## Directions
Give again the entries below exactly, beginning at the first line and ending at the line with "Links (403, 942)".

[Opening Record excerpts section]

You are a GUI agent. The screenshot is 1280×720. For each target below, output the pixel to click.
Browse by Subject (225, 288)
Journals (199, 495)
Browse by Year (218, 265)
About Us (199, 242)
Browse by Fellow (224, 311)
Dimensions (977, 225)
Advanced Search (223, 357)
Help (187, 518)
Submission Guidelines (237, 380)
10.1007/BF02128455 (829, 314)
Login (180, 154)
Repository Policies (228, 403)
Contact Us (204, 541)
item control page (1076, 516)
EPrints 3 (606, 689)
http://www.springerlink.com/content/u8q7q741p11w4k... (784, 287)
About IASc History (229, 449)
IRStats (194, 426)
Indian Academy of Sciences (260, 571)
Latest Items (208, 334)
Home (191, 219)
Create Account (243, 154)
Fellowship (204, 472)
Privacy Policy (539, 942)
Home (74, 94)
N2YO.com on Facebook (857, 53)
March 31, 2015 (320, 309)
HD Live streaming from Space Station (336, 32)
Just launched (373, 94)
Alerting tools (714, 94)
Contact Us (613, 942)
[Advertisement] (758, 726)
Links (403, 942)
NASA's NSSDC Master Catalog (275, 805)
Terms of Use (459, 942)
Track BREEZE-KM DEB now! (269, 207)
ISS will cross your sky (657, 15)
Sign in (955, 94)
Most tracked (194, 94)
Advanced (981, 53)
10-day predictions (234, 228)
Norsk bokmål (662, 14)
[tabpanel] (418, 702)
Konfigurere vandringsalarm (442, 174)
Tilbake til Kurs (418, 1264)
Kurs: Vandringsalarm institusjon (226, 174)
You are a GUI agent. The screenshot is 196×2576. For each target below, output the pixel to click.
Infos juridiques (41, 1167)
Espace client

[Closing Record excerpts section]

## Written response
You are a GUI agent. The screenshot is 1280×720. For each target below, output the pixel to click.
Browse by Subject (225, 288)
Journals (199, 495)
Browse by Year (218, 265)
About Us (199, 242)
Browse by Fellow (224, 311)
Dimensions (977, 225)
Advanced Search (223, 357)
Help (187, 518)
Submission Guidelines (237, 380)
10.1007/BF02128455 (829, 314)
Login (180, 154)
Repository Policies (228, 403)
Contact Us (204, 541)
item control page (1076, 516)
EPrints 3 (606, 689)
http://www.springerlink.com/content/u8q7q741p11w4k... (784, 287)
About IASc History (229, 449)
IRStats (194, 426)
Indian Academy of Sciences (260, 571)
Latest Items (208, 334)
Home (191, 219)
Create Account (243, 154)
Fellowship (204, 472)
Privacy Policy (539, 942)
Home (74, 94)
N2YO.com on Facebook (857, 53)
March 31, 2015 (320, 309)
HD Live streaming from Space Station (336, 32)
Just launched (373, 94)
Alerting tools (714, 94)
Contact Us (613, 942)
[Advertisement] (758, 726)
Links (403, 942)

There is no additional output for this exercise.